Naqibullah Obayd, 35, moved to the United States in July of 2024. A policy-maker by profession, the Taliban threatened Obayd after he refused to work for them following the 2021 takeover of Kabul. He fled to Qatar with his wife and two daughters, and after a year and a half, received asylum in the US.
After four months living in Philadelphia, employment quickly became Obayd’s biggest concern. As part of the newest wave of refugees, he belongs to a group of largely educated Afghans who are struggling to find work in their professional fields.
Obayd has a master’s degree in policy-making from Gazi University in Turkey, with six years of professional experience. In 2021, he “was working as a plans and policies director in the attorney general’s office of the Republican government,” he explained. On November 2nd of 2024, he interviewed to be a grocery bagger at Walmart.

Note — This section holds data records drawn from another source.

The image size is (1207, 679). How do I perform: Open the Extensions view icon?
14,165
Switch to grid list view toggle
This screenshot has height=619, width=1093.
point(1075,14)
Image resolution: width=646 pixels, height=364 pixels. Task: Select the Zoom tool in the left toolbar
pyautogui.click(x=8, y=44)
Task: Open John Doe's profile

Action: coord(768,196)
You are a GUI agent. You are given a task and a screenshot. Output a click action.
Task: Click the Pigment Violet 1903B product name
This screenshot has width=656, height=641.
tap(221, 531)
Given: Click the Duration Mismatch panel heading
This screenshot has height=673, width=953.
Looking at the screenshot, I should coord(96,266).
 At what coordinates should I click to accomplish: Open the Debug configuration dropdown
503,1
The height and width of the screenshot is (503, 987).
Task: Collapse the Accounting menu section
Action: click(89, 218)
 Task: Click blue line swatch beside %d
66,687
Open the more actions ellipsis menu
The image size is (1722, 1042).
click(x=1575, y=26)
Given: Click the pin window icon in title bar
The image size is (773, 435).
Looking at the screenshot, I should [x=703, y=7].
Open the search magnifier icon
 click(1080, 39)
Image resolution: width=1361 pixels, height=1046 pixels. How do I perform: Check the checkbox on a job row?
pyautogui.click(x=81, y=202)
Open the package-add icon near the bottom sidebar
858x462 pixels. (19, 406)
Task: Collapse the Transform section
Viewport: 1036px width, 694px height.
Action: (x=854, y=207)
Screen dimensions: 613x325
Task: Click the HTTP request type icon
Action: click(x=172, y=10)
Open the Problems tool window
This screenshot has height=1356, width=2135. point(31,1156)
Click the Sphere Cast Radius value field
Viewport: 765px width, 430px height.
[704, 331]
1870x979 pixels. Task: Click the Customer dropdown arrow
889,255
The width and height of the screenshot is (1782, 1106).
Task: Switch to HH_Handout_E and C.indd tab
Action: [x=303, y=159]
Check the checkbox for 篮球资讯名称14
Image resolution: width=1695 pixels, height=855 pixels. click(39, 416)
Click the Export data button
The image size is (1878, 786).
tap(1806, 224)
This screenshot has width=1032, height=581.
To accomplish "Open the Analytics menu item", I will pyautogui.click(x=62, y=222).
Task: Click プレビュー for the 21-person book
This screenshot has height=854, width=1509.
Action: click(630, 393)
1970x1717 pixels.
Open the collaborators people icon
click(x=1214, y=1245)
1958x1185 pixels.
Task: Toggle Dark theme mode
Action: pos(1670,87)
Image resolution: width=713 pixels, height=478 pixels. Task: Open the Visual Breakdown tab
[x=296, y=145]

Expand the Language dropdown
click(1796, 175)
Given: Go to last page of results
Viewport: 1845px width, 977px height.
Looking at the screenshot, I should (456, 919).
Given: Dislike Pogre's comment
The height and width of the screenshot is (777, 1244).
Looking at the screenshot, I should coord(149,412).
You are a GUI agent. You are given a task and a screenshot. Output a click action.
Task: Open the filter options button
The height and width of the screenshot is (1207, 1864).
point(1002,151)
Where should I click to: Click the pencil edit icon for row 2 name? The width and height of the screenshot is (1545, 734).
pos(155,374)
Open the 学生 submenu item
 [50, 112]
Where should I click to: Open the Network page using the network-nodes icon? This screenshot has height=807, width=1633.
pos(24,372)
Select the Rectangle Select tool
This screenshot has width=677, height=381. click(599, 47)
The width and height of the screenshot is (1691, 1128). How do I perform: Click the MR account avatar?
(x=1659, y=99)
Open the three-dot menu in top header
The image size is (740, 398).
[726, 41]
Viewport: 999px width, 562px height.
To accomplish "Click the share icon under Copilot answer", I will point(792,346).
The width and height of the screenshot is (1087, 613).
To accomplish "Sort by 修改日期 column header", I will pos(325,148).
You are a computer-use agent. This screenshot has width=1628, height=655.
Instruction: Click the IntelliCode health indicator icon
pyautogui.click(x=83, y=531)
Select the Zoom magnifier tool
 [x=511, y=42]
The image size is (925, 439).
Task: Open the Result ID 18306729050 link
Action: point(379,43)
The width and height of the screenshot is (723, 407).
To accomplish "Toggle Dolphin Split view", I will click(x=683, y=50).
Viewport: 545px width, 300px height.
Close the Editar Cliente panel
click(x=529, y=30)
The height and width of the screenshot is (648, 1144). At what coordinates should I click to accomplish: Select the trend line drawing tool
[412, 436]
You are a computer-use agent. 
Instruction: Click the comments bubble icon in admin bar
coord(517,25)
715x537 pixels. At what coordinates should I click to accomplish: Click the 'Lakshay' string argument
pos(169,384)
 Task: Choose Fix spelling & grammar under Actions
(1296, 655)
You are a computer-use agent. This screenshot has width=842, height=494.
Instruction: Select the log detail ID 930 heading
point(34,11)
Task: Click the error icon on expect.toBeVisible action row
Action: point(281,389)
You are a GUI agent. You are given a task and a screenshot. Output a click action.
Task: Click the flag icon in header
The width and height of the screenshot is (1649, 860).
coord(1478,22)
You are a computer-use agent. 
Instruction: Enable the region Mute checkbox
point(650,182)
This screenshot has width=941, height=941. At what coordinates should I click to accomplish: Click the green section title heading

76,000 Afghan evacuees came into the United States in August of 2021, the largest American evacuation since the end of the Vietnam War.
That month, the Biden administration created the Operation Allies Welcome program; it served as an immigration pathway for vulnerable Afghans, particularly those who had worked for the US government. After extensive background checks, the admitted Afghans entered the United States either as Humanitarian Parolees (a temporary protection which needs to be renewed every two years) or, if they had worked for the US government, through Special Immigrant Visas (SIVs).
Louise Sandberg of the Princeton Interfaith Refugee Resettlement Committee (PIRRC) has worked to resettle 127 people since 2015, 86 of them Afghans. Her organization works with the US Committee for Refugees and Immigrants, and she said that the work has been harder than expected.
“With Afghans – with the overlay of these traditional values and the extended families they’re coming from…” she trailed off. “It’s really difficult.”
PIRRC helps refugees find housing, schooling, and employment. “It was an eye opener,” said Sandburg, about the Afghan evacuees. “They’re moving towards independence. Most of them are able to support themselves for the most part. But it hasn’t been easy.”
According to a study by the Immigration Policy Institute, only 61% of Afghan immigrants were employed in 2022. Other figures were equally grim: the median household income for Afghan families was $48,000, compared to $75,000 for the average immigrant household.
Obayd said that many of the difficulties in finding work are due to improper job training. He said that without the proper direction, he had many unanswered questions: how to write a resume, how to job-hunt, how to act in interviews – he felt that he hadn’t been properly prepared by the refugee agencies.
More generally, Obayd said English-language difficulties have complicated the job-searching process. “I want to do a job in my own field, in the future,” Obayd said. “But right now, I need to improve my English.”
Obayd said another problem was that resettlement agencies were only finding jobs to meet their quotas. “Their policies for job seeking is that they are filling their targets,” he said. “They just want to put people in different jobs which is not going to help them in the future.”
Despite his master’s education and extensive experience in plan and policy making, he said that he hasn’t been connected with any related work opportunities.
Shayan Davoudi, an immigration lawyer at the HIAS refugee organization, said he’s seen Obayd experience reflected in the cases of many Afghans.
“The majority of my clients, they were educated people. They had their own dreams, they had their own profession, they had their whole life,” Davoudi said. “Regardless of what age they came to this country, they have to start from zero.”
“And 0 means, more likely than not, forgetting about what you had in your country,” he continued. Davoudi has worked with over a hundred Afghan refugees since 2021, and said that regardless of master’s- or doctorate-level education, he sees many Afghans “just end up being an Uber driver, Lyft driver or working in a factory.” Without proper systems of support or training, many of them stop trying to find jobs in their professional field.
“You know, after 2-3 years of being in this country,” Davoudi said, “you lose hope.”
As of the publishing of this article, Obayd hasn’t heard back from Walmart about the potential job, but he’s hopeful. He insists that he’s grateful to the United States for welcoming him, and he calls out human rights abuses in Afghanistan.
But he continues to hope that in the future, the resettlement agencies will match him with work in his professional field. “I’m a policy-maker, they want me to be a carpenter,” he said. “It doesn’t work like that.”